McCuiston v. State, 1999-CP-00793-COA.
Court | Court of Appeals of Mississippi |
Citation | 758 So.2d 1082 |
Docket Number | No. 1999-CP-00793-COA.,1999-CP-00793-COA. |
Parties | Ronnie Earl McCUISTON a/k/a Ronnie Earl McChristian, Appellant, v. STATE of Mississippi, Appellee. |
Decision Date | 11 April 2000 |
758 So.2d 1082
Ronnie Earl McCUISTON a/k/a Ronnie Earl McChristian, Appellant,v.
STATE of Mississippi, Appellee
No. 1999-CP-00793-COA.
Court of Appeals of Mississippi.
April 11, 2000.
Office of the Attorney General by Pat S. Flynn, Attorney for Appellee.
BEFORE McMILLIN, C.J., BRIDGES, AND PAYNE, JJ.
McMILLIN, C.J., for the Court:
¶ 1. Ronnie Earl McCuiston has appealed from an order of the Circuit Court of Grenada County denying him relief on a post-conviction relief petition filed approximately three years after McCuiston entered a plea of guilty to two drug-related charges. McCuiston's appeal suggests that the trial court erred when it found no merit in his claim of ineffective assistance of counsel. Alternatively, McCuiston urges that, at a minimum, he alleged the existence of sufficient facts to entitle him to an evidentiary hearing on his claim. We find McCuiston's arguments to be without merit and, therefore, affirm the decision of the trial court.

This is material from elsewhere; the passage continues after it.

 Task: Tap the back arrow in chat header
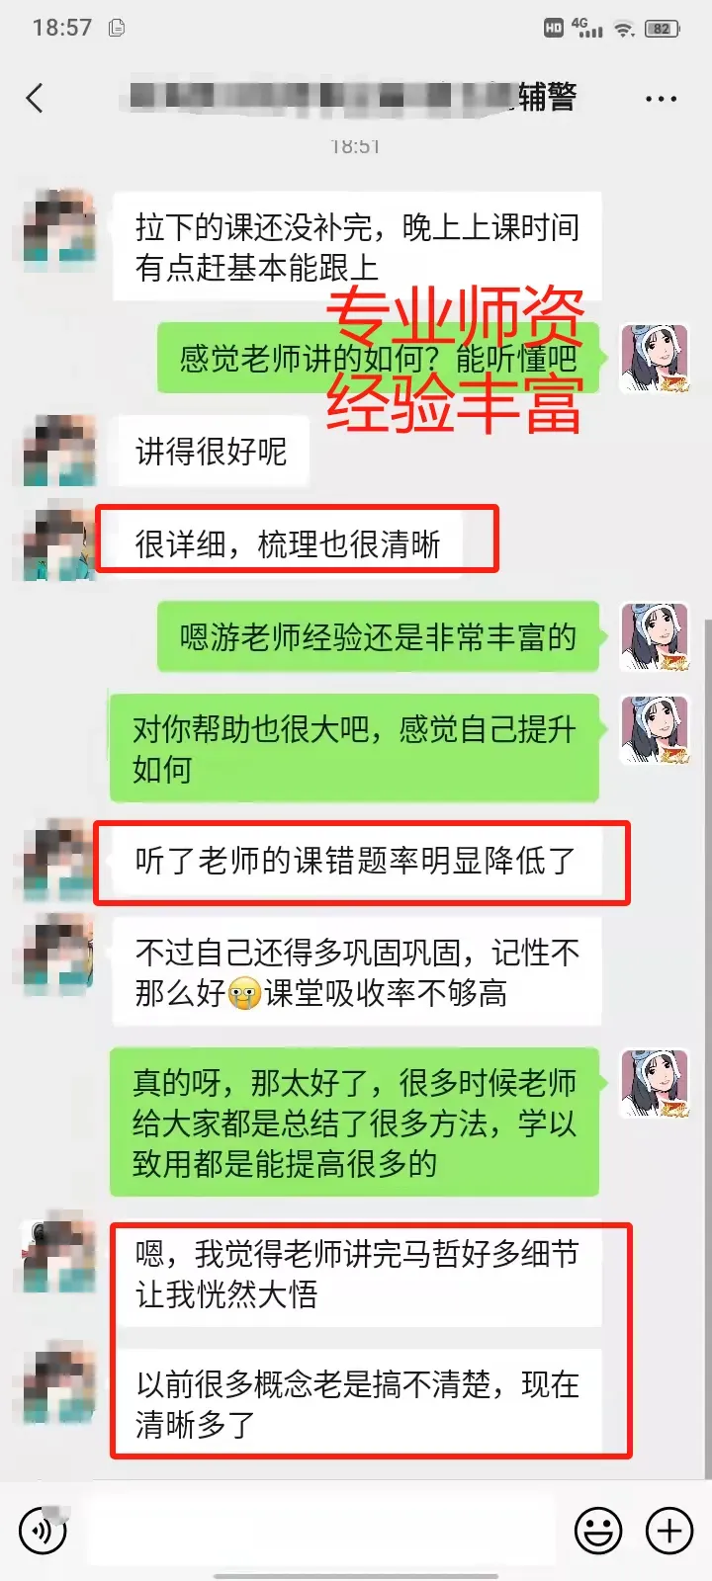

¶ 2. McCuiston's claim of ineffective assistance of counsel relies on the notion that his attorney demonstrated his incompetence by failing to seek a severance as to the charges against McCuiston arising out of an alleged drug transaction in which McCuiston and two co-defendants were jointly indicted. McCuiston's attorney represented all three of the co-indictees, and all three entered pleas of guilty on the day set for their trial. McCuiston attempted to fire his attorney the morning of trial and was told by the trial court that he could fire the attorney but that he would not be granted a continuance to obtain other counsel. It was at that point that McCuiston agreed to enter a guilty plea in exchange for a sentencing recommendation from the State.
¶ 3. McCuiston points to no evidence in the record, supplied by affidavit or otherwise, to indicate that any of the recognized grounds for severance existed. He does not show that the evidence pointed more toward the guilt of one of the other co-indictees than to him. See Stevens v. State, 717 So.2d 311, 312-13 (Miss.1998). Further, there is no evidence that any of the co-defendants were attempting to establish their innocence by shifting responsibility for the crime to McCuiston. Id. At the plea hearing, the State's recital of its available evidence implicated all defendants essentially equally and was said to include a videotape of the transaction.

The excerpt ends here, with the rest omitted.